To address the need for an inherently multiobjective preliminary design tool, this chapter introduces a heuristic alternative to the conventional topology optimization approaches discussed in the previous chapter. Specifically, a parallel rewriting system known as a Lindenmayer system (L-system) is used to encode a limited number of design variables into a string of characters which, when interpreted using a deterministic algorithm, governs the development of a topology. The general formulation of L-systems is provided before discussing how L-system encodings can be interpreted using a graphical method known as turtle graphics. Turtle graphics constructs continuous, straight line segments by tracking the spatial position and orientation of a line-constructing agent, leading to the creation of branched structures that mimic those found in numerous natural systems. The performance of the proposed method is then assessed using simple, well-known topology optimization problems and comparisons to mathematically known optimal or ideal solutions as well as those generated using conventional topology optimization methodologies.
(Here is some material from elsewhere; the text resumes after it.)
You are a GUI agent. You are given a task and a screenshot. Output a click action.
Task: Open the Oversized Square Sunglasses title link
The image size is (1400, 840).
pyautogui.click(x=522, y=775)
While the L-system approach introduced in the previous chapter exhibits potential for topology optimization applications, the modeling power of the turtle graphics interpretation is severely limited due to its reliance on limited parameters and its inability to guarantee the deliberate formation of load paths. Based on these characteristics, this chapter introduces a graph-based interpretation approach known as Spatial Interpretation for the Development of Reconfigurable Structures (SPIDRS) that uses principles of graph theory to allow an edge-constructing agent to introduce deliberate topological modifications. Furthermore, SPIDRS operates using instructions generated by a parametric L-system, which enhances modeling power and affords greater design freedom. This approach can also be extended to consider a three-dimensional structural design domain. It will be demonstrated that this interpretation approach results in configurations comparable to known optimal/ideal solutions as well as those found using conventional topology optimization methods, especially when coupled with a sizing optimization scheme to determine optimal structural member thicknesses.